::: INFORMATION GIVEN :::

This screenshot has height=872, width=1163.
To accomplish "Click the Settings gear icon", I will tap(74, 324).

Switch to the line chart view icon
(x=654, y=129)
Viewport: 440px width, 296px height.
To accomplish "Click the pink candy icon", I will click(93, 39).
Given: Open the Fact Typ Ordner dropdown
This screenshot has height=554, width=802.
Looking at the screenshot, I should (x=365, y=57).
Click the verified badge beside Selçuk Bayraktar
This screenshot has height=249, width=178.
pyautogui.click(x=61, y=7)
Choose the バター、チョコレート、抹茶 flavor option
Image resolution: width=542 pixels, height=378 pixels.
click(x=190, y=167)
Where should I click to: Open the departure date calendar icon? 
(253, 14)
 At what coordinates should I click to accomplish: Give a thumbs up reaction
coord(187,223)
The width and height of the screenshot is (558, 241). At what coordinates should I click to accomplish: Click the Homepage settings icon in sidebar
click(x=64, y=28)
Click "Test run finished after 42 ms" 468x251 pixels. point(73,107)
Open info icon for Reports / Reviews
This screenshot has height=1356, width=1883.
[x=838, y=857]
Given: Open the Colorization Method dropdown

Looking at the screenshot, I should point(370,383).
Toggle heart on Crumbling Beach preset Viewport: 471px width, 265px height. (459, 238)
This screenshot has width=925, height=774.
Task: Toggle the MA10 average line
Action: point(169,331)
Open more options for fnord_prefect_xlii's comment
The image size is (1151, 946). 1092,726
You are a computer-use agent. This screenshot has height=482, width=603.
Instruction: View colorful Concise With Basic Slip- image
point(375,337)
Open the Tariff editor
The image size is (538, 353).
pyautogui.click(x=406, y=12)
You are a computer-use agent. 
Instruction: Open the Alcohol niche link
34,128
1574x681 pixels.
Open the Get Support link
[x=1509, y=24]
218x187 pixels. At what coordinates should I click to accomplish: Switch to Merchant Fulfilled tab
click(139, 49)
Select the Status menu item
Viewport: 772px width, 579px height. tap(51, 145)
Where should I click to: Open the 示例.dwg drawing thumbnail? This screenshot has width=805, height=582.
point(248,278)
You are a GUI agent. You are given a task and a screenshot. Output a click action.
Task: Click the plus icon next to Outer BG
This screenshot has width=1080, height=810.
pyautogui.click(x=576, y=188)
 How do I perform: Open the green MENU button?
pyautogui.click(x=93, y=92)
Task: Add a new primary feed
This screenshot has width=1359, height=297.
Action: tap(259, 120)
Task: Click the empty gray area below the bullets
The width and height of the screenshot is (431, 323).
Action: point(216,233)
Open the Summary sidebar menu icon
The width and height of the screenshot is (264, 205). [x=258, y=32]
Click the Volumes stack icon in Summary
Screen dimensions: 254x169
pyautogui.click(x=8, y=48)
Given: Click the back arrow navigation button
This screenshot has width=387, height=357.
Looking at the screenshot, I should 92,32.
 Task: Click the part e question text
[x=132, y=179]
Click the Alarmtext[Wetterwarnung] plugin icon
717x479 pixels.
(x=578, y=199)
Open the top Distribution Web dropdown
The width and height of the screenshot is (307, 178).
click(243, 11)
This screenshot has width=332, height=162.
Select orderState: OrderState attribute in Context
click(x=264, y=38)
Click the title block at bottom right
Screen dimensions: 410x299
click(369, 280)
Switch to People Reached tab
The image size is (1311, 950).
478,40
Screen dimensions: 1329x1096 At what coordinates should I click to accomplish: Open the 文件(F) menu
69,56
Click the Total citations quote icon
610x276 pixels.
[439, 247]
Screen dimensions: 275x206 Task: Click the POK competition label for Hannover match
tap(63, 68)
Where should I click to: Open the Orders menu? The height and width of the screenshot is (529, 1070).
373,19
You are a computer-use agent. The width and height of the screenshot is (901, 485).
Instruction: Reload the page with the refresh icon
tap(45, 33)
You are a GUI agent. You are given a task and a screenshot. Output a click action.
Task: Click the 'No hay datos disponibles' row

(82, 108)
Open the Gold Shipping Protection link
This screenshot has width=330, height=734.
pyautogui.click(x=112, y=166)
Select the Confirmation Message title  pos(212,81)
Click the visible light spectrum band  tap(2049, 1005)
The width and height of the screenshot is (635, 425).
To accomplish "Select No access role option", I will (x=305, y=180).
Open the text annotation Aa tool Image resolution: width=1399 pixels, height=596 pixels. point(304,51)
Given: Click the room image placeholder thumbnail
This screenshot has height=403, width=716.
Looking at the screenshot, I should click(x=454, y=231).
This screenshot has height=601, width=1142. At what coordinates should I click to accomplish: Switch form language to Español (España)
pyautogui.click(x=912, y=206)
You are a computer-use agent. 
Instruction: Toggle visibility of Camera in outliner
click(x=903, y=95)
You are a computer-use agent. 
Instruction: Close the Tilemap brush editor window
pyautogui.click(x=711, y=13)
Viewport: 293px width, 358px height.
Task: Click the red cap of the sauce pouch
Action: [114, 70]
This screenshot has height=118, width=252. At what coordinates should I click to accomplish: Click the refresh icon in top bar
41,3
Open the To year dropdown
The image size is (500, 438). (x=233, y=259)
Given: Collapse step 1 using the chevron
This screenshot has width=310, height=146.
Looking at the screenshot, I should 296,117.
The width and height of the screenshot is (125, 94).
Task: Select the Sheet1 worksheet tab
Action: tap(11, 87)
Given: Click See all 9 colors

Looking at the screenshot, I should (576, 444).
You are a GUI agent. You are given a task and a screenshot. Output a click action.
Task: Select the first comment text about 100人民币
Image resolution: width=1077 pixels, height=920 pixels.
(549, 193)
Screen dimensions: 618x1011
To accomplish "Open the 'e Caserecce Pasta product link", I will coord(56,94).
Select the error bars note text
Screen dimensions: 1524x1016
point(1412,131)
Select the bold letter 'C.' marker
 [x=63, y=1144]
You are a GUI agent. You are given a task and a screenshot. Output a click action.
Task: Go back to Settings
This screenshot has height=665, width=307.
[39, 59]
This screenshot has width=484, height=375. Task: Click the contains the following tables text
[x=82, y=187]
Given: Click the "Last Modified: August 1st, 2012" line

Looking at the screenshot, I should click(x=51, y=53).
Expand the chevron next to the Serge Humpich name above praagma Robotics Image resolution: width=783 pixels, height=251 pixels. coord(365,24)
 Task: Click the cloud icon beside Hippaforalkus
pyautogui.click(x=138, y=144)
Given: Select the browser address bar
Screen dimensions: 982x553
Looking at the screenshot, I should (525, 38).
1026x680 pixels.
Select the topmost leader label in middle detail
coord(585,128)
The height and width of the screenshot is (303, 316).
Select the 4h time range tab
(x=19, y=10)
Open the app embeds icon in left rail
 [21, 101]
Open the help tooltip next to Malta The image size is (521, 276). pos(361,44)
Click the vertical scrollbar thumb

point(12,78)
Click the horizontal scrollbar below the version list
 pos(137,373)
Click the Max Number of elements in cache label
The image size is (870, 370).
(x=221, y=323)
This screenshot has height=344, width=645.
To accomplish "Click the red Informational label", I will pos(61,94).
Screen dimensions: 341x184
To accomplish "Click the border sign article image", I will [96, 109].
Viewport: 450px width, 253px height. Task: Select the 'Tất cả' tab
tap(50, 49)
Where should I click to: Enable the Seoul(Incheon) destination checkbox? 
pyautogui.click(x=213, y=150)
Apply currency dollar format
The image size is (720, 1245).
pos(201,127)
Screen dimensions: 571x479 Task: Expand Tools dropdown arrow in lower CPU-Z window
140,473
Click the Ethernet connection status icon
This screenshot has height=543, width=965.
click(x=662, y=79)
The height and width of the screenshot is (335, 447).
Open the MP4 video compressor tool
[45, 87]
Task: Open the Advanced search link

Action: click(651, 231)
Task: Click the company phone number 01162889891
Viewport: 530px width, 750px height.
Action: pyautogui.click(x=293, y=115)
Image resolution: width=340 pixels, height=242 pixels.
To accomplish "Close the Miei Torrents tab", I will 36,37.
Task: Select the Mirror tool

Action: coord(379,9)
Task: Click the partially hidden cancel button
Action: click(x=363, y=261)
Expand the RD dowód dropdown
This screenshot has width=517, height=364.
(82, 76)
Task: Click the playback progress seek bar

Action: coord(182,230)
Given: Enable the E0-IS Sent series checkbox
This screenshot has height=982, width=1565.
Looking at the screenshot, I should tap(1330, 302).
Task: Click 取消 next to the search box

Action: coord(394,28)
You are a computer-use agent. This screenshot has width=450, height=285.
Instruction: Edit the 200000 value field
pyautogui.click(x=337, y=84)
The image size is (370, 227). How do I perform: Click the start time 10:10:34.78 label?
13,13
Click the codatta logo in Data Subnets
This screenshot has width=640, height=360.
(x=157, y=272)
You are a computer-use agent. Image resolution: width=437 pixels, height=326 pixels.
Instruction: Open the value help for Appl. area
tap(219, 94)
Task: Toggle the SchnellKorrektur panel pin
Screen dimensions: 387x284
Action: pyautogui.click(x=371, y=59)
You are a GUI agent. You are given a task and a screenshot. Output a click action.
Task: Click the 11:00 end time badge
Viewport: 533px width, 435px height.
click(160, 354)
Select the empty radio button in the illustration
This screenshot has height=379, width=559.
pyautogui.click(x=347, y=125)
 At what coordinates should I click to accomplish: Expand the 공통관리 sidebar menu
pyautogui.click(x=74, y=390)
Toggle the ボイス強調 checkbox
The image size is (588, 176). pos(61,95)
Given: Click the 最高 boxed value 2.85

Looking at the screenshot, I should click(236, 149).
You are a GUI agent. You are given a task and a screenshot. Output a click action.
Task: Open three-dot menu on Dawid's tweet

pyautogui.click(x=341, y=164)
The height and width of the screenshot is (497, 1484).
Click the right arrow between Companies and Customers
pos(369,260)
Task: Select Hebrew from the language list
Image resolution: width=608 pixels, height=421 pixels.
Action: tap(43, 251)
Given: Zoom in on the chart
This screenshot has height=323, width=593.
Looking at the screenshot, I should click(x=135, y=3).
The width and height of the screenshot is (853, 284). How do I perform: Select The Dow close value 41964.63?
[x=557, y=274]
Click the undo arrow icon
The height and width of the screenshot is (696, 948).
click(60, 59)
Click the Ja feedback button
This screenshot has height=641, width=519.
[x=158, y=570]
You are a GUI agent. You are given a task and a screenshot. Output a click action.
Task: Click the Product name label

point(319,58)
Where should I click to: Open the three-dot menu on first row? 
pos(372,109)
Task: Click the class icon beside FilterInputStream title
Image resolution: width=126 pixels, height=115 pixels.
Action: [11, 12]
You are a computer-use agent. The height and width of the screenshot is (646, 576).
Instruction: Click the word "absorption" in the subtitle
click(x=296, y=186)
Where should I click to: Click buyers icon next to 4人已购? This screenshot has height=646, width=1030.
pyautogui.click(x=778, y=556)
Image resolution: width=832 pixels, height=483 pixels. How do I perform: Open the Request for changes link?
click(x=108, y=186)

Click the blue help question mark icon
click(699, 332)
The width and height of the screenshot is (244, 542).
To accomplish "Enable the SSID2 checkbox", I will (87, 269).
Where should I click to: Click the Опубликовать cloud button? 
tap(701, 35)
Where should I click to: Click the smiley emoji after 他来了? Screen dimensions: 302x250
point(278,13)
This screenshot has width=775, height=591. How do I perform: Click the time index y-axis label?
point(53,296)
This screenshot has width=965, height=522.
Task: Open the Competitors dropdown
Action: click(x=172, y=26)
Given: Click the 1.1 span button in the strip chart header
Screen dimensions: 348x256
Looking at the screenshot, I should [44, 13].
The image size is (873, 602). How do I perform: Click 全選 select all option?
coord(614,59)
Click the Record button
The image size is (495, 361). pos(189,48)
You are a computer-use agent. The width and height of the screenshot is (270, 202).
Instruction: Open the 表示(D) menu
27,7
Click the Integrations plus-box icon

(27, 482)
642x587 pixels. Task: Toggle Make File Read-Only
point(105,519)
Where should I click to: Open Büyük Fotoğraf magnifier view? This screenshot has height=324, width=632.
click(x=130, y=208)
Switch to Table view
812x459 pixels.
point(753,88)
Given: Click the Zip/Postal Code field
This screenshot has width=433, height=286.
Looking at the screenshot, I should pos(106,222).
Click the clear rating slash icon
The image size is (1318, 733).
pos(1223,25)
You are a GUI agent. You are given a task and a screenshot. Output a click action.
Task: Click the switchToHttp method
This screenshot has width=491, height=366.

:::

• [WORK REQUIRED]: Above are the records; copy exactly the lines from the line with "Where should I click to: Open the 示例.dwg" through the line with "Click the Alarmtext[Wetterwarnung]", both included.

• [WRITTEN SOLUTION]:
Where should I click to: Open the 示例.dwg drawing thumbnail? This screenshot has width=805, height=582.
point(248,278)
You are a GUI agent. You are given a task and a screenshot. Output a click action.
Task: Click the plus icon next to Outer BG
This screenshot has width=1080, height=810.
pyautogui.click(x=576, y=188)
 How do I perform: Open the green MENU button?
pyautogui.click(x=93, y=92)
Task: Add a new primary feed
This screenshot has width=1359, height=297.
Action: tap(259, 120)
Task: Click the empty gray area below the bullets
The width and height of the screenshot is (431, 323).
Action: point(216,233)
Open the Summary sidebar menu icon
The width and height of the screenshot is (264, 205). [x=258, y=32]
Click the Volumes stack icon in Summary
Screen dimensions: 254x169
pyautogui.click(x=8, y=48)
Given: Click the back arrow navigation button
This screenshot has width=387, height=357.
Looking at the screenshot, I should 92,32.
 Task: Click the part e question text
[x=132, y=179]
Click the Alarmtext[Wetterwarnung] plugin icon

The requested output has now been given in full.